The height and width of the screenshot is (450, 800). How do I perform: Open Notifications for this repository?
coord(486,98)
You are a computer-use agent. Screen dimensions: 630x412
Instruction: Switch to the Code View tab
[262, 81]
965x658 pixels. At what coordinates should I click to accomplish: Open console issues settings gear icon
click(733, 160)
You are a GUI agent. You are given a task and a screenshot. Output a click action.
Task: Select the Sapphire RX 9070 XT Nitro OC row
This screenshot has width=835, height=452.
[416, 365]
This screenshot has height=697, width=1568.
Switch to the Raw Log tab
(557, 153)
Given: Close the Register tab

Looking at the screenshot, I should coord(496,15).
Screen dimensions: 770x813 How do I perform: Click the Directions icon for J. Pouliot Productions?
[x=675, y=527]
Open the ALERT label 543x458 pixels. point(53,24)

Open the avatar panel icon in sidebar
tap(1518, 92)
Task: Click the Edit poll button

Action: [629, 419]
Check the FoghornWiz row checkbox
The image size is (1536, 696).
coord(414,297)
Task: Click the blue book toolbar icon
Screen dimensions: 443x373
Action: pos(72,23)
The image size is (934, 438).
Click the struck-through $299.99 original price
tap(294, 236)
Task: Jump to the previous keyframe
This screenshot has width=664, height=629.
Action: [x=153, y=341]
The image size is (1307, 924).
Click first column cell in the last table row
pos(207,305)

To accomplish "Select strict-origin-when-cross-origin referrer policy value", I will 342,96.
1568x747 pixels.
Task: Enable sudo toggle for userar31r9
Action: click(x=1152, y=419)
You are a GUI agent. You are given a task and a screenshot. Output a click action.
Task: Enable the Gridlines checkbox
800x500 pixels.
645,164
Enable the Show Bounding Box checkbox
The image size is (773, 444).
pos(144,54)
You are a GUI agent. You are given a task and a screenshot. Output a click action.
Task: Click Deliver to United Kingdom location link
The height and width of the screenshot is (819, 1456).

Task to carry out. Reproduce exactly the lines of the records above from the one with "Task: Select the" to the one with "Open the ALERT", both included, and leave out everything else.

Answer.
Task: Select the Sapphire RX 9070 XT Nitro OC row
This screenshot has width=835, height=452.
[416, 365]
This screenshot has height=697, width=1568.
Switch to the Raw Log tab
(557, 153)
Given: Close the Register tab

Looking at the screenshot, I should coord(496,15).
Screen dimensions: 770x813 How do I perform: Click the Directions icon for J. Pouliot Productions?
[x=675, y=527]
Open the ALERT label 543x458 pixels. point(53,24)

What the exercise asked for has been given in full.